Yeah, until there’s agreement on this one, all the other statistics are basically bogus.

ANYTHING can be abused—from the most sacred art to, well, (IMO) holy erotica.

But “porn” (again, IMO) is an invention which is intrinsically abusive (where the employees of the porn-manufacturer are harmed, and/or have less-than-complete consent, e.g. if financial desperation or addiction is involved).

If there IS no intrinsic abuse, however, I don’t think it’s porn (just “not my cup of tea” erotica—which again, CAN be abused, if consumed to unhealthy excess).

It’s a difficult subject, not least for these subjective distinctions.

Lionel Deimel

Some people take off their clothes for money; others do it for personal gratification. I can understand the former; the latter, not so much. In any case, I think Christians have lots more important ills to worry about than pornography.

Paul Woodrum

For some, the guilt and negativity contribute to making the exploitation exciting and profitable. However, just saying, not all pornography is built on exploitation but its potency depends on violation of purity codes that need to be examined and re-examined.

Paul Woodrum

True, there is exploitation in the sex trade, but isn’t it caused, at least in part, by the guilt and negative attitudes toward human sexuality that are ingrained in the purity codes of Judaism, Christianity and Islam? The forbidden factor is certainly part of its appeal.

What if the person(s) in the picture, instead of being exploited, is joyously celebrating their sexuality as a part of their spirituality as Prince did in his music and life, an expression that made him both fascinating and liberating to his audience?
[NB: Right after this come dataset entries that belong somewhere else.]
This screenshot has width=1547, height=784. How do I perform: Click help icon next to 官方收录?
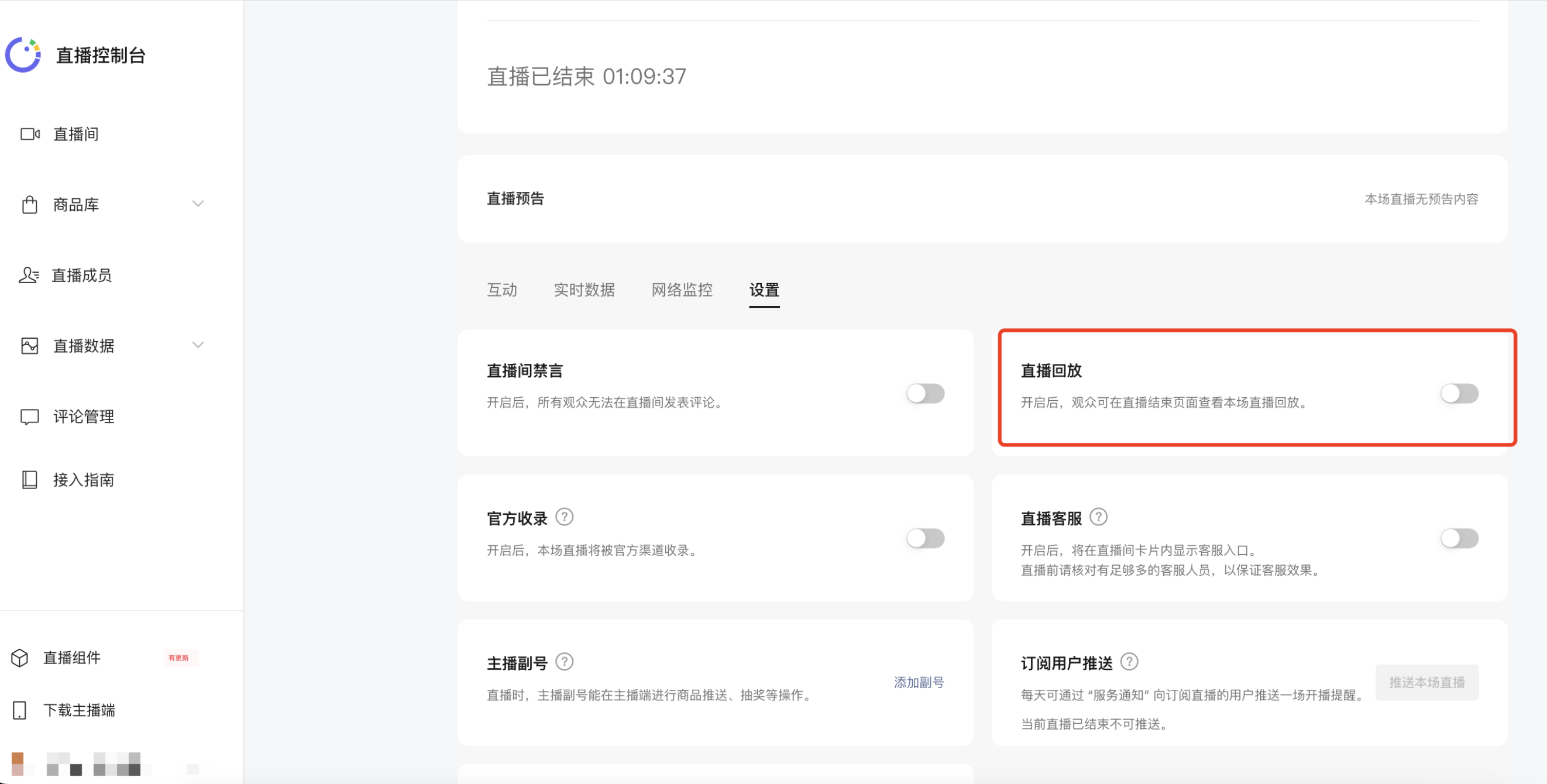point(564,517)
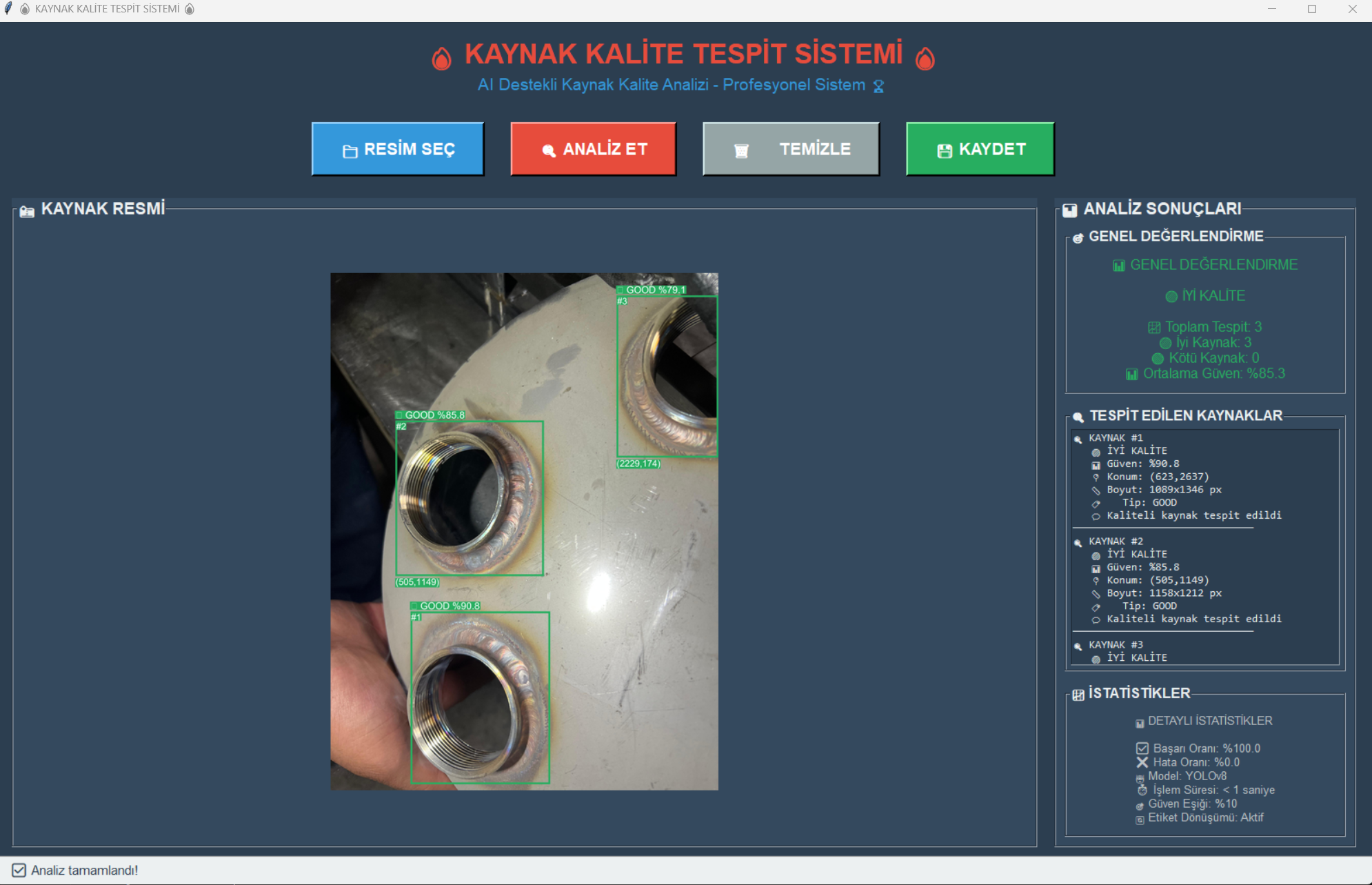Image resolution: width=1372 pixels, height=885 pixels.
Task: Click the İSTATİSTİKLER section icon
Action: [1078, 695]
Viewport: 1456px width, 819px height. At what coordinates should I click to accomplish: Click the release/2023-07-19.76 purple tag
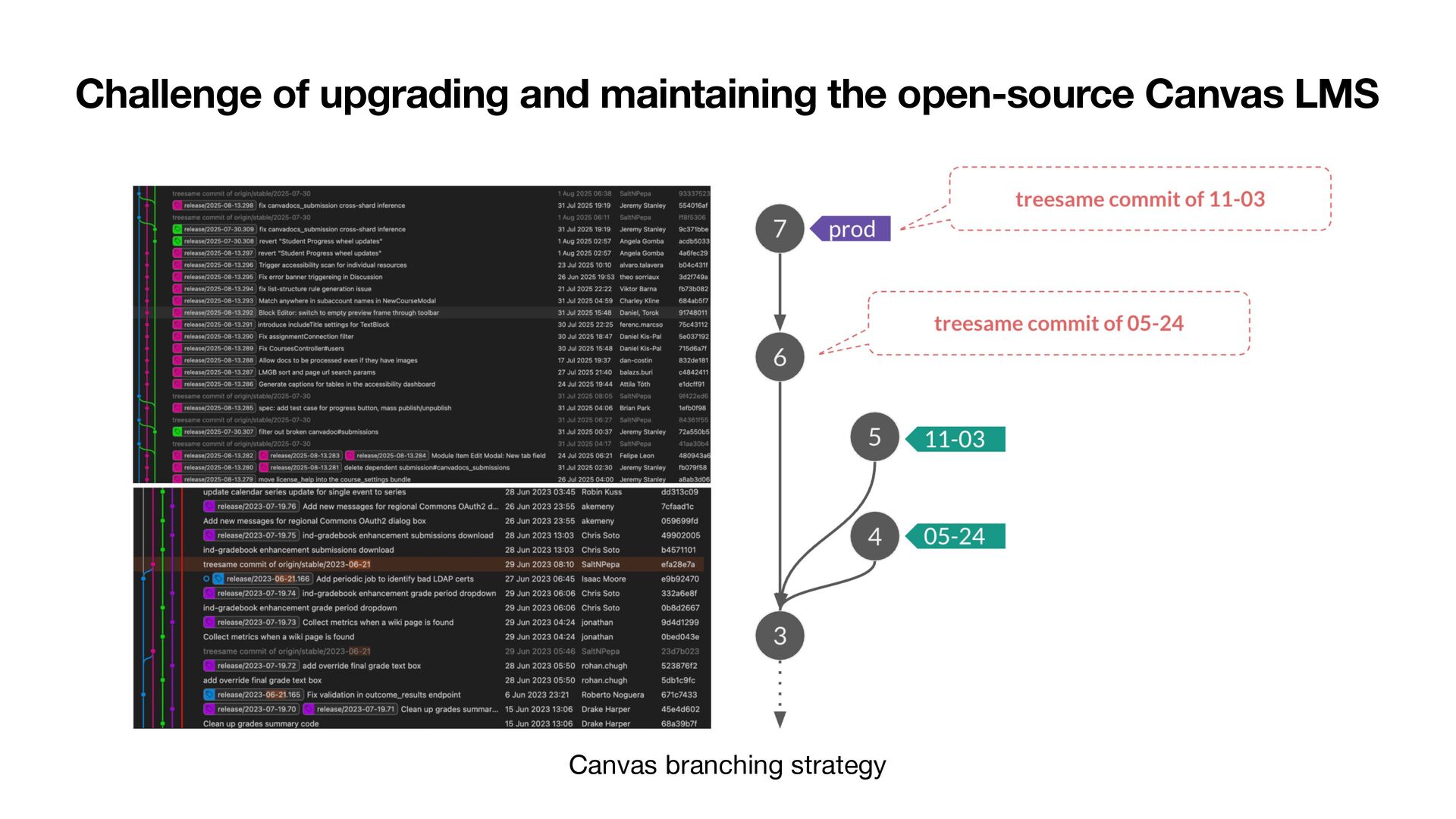[x=251, y=507]
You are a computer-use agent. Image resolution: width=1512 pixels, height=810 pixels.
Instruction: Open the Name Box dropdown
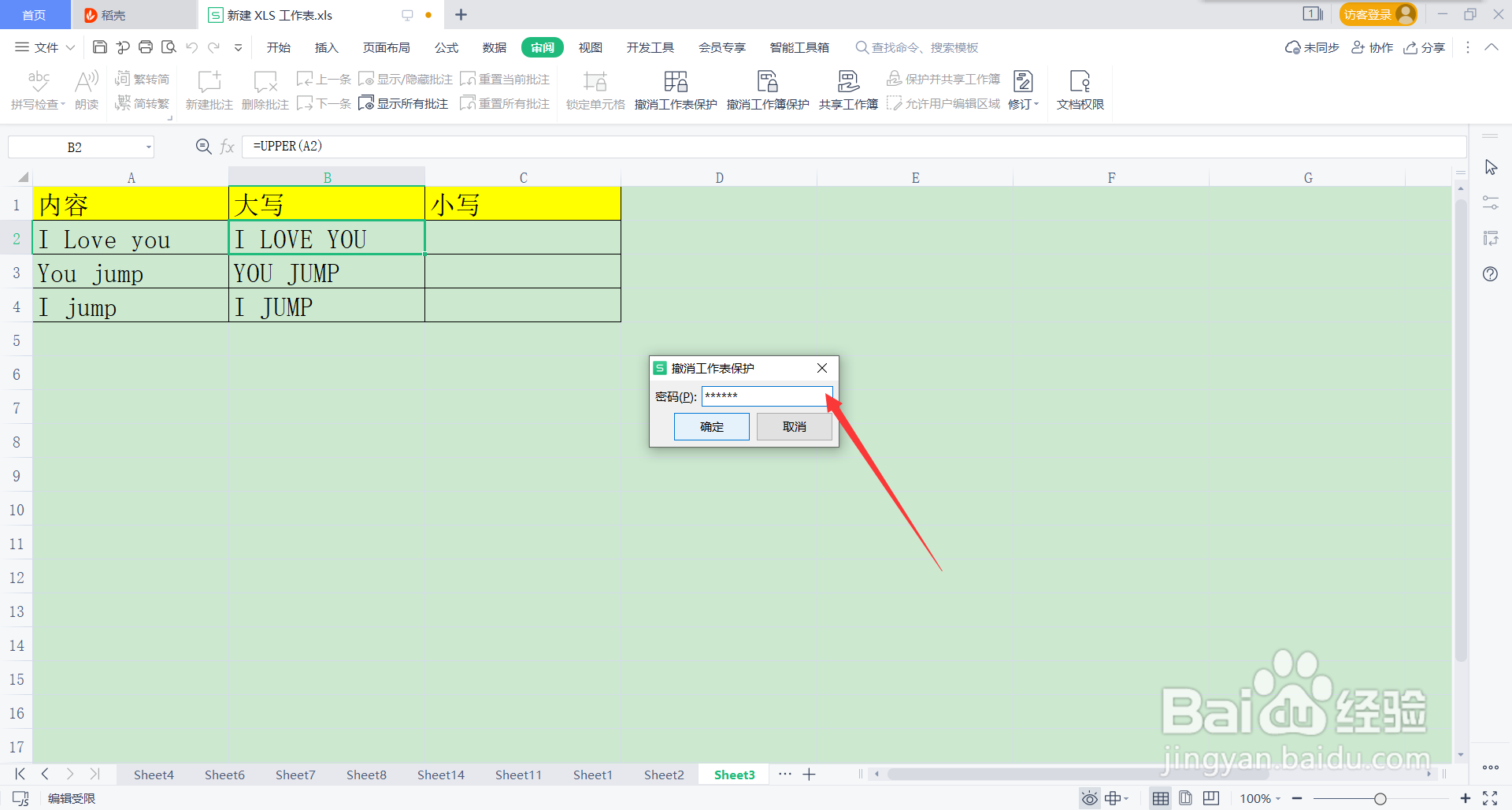pyautogui.click(x=147, y=147)
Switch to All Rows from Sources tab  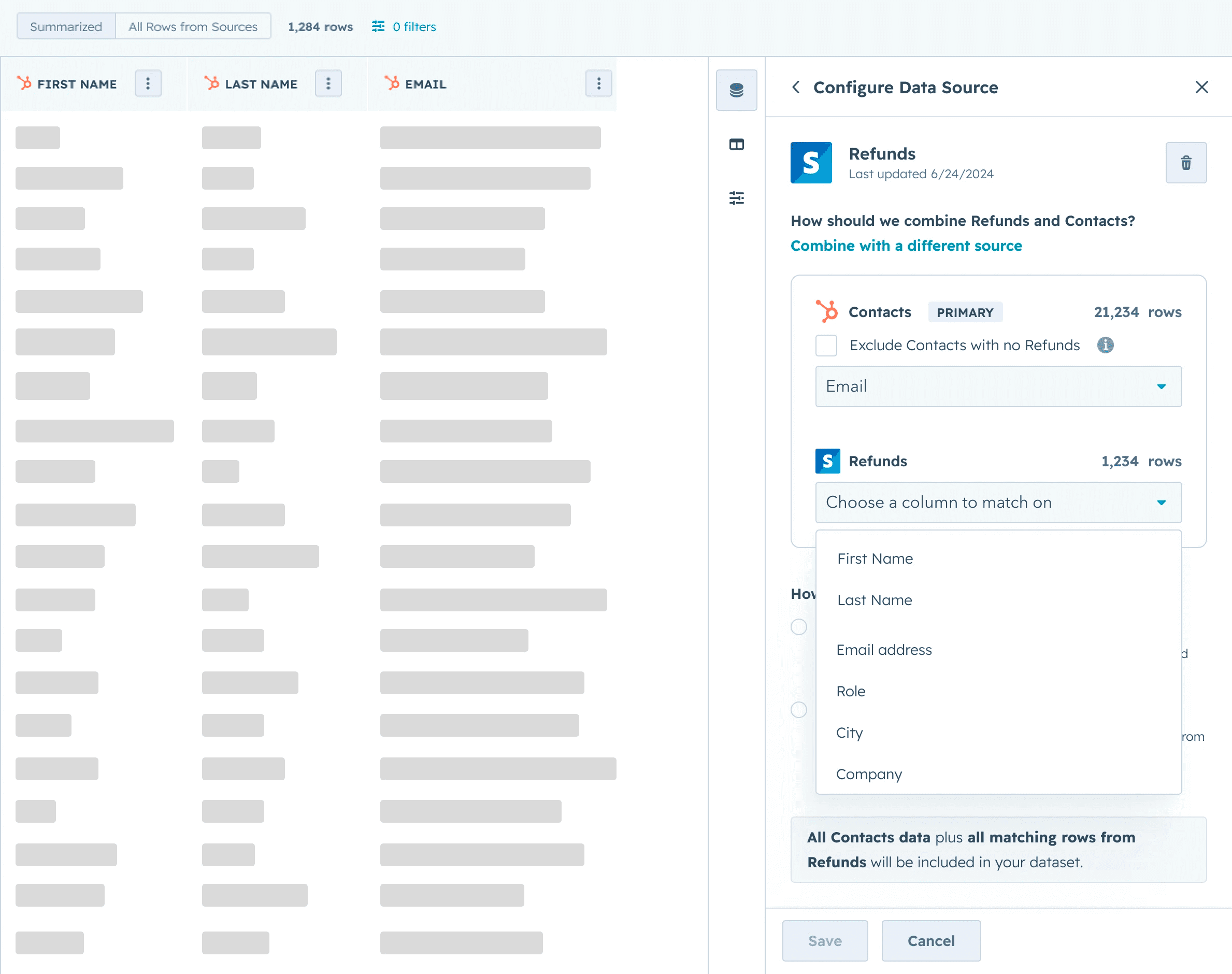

Perhaps because of it’s power and association with love, sexuality is a part of our humanity about which we seem to have the most ambivalence. I have a premonition changing social attitudes toward sexuality are a big factor in the church’s increasing irrelevance even as new purity codes, especially concerning children, replace old ones binding adults.

Harry M. Merryman

If I’m understanding Paul’s argument, it is that the “forbidden factor,” which results from puritanical attitudes, creates a market for pornography. If there weren’t a market, there would be less exploitation.

I don’t agree with this analysis. As with all forms of exploitation and abuse, the issue is power. Throughout the Ages, there is ample evidence to suggest that very often those with power will use and exploit those who are vulnerable or powerless. Jesus’ special concern for children, the outcast, the poor and downtrodden–those who have little power or status–is particularly relevant if we’re speaking about exploitation, sexual or otherwise.

Cynthia Katsarelis

One could look at art instead!

For me the morality question is where does it come from? Much of that industry exploits women and children. I don’t have an easy answer, but it should be discussed. Knowing that the person in the picture is an exploited slave might make it less appealing.